== Segment start ==
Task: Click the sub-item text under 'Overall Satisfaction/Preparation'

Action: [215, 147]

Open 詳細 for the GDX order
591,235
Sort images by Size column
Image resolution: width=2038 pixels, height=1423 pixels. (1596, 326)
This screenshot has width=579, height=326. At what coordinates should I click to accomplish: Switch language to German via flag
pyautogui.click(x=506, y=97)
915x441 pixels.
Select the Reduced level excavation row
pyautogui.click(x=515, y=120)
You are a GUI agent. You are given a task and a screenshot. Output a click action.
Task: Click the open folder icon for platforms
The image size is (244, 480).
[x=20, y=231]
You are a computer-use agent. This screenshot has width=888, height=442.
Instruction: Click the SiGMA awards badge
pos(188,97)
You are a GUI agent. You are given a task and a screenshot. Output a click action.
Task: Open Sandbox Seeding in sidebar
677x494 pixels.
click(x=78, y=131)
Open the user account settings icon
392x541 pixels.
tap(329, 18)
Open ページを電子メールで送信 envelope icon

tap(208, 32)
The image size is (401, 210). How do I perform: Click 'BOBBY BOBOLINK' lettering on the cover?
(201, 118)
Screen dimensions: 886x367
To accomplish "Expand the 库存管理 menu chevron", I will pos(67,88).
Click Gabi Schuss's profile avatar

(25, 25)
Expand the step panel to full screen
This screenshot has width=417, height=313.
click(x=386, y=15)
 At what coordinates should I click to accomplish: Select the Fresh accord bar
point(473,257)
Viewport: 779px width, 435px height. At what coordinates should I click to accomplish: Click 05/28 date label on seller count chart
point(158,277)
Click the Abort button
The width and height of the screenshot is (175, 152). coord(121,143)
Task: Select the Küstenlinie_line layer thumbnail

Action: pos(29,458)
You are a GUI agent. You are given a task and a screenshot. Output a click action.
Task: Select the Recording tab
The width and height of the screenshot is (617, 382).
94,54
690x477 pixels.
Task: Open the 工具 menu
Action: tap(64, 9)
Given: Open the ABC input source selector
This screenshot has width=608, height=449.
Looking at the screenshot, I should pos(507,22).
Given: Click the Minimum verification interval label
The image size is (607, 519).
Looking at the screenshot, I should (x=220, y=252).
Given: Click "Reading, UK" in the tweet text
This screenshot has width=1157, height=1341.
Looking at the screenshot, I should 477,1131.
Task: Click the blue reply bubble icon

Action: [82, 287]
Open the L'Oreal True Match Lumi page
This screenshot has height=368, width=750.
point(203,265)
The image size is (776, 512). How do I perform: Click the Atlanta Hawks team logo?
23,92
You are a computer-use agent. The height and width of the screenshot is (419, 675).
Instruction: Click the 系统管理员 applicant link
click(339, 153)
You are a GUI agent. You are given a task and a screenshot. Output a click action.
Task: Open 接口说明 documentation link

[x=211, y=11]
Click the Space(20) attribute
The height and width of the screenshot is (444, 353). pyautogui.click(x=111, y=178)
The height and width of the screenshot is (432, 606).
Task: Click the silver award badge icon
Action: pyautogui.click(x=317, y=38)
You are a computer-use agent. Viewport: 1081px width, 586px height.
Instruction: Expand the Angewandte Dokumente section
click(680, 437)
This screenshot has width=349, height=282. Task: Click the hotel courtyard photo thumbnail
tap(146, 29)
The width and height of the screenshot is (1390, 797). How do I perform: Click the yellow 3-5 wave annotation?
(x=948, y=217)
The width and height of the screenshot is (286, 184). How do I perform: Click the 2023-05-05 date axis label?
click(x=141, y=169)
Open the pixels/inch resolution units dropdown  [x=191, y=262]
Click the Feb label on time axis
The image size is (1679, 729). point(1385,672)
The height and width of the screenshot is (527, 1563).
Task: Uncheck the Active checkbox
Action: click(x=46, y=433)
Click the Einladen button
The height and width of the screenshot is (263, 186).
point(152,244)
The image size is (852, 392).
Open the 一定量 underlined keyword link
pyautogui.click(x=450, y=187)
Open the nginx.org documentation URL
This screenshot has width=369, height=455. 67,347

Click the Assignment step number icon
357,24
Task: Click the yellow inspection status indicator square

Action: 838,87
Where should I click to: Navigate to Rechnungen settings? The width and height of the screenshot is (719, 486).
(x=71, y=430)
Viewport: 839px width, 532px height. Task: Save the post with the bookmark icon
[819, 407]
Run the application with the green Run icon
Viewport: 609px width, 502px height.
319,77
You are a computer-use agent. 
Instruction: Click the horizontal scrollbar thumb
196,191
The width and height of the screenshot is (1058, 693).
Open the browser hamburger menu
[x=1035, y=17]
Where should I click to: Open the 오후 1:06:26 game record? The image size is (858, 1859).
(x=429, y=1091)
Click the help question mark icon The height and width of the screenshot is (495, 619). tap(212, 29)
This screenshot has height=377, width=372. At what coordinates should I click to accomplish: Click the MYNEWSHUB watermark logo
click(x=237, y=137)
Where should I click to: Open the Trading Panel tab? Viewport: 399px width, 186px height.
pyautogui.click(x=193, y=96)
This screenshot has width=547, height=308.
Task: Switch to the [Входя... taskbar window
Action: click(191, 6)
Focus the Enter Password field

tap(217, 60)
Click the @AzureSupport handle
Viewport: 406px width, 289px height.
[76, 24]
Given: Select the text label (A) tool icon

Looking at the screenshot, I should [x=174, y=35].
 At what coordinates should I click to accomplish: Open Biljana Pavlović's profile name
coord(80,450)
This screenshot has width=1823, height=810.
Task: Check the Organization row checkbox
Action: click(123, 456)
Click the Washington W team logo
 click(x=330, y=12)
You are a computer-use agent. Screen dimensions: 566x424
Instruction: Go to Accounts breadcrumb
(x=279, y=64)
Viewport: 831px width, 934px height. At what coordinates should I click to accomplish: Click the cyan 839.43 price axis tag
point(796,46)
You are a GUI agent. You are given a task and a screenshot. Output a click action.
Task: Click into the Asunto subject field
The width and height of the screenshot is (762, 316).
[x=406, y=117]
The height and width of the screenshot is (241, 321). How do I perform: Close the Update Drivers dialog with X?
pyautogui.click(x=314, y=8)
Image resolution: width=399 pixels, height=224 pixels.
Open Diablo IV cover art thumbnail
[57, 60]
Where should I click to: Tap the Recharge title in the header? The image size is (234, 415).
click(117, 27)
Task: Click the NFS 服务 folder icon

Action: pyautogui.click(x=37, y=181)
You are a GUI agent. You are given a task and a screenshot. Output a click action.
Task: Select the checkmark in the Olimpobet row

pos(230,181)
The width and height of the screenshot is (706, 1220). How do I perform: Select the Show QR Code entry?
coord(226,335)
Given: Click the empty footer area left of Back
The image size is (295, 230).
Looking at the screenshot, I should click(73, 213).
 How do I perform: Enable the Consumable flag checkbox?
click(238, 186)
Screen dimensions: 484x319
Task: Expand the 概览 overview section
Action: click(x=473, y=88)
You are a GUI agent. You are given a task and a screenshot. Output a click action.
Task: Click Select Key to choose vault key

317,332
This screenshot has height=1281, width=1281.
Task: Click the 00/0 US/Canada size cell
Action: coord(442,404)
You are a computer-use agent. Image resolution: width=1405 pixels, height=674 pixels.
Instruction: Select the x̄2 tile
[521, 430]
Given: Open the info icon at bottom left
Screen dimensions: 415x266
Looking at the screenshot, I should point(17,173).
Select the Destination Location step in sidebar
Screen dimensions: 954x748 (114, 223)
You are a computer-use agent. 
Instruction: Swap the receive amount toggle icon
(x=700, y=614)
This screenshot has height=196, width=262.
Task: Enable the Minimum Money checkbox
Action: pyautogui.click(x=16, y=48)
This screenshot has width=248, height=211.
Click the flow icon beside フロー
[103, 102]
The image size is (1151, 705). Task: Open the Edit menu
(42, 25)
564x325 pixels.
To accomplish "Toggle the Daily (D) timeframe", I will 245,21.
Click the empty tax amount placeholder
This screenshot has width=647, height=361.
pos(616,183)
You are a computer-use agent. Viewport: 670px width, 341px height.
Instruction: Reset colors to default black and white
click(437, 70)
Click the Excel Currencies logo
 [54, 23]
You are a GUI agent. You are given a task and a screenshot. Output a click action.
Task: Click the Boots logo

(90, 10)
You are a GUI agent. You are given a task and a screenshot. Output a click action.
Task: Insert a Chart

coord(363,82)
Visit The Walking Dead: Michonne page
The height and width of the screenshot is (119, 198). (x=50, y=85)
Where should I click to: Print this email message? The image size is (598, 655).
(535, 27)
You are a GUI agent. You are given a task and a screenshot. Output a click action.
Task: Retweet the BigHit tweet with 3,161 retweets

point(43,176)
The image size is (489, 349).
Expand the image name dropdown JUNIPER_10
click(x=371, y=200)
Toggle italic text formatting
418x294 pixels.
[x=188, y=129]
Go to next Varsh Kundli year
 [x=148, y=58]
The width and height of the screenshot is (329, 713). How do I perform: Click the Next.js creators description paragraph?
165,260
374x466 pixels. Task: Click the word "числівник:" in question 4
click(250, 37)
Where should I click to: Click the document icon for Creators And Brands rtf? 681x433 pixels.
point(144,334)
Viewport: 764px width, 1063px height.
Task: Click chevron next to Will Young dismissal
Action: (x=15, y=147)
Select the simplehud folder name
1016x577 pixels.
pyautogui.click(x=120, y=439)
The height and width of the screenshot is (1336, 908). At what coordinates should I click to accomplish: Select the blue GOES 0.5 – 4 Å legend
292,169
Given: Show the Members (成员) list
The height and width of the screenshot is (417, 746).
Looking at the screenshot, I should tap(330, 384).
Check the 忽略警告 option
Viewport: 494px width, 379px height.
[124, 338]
== Segment end ==
--- What is expected ---
Return the lines above that include the string "left".

--- Result of the task ---
Given: Click the empty footer area left of Back
Given: Open the info icon at bottom left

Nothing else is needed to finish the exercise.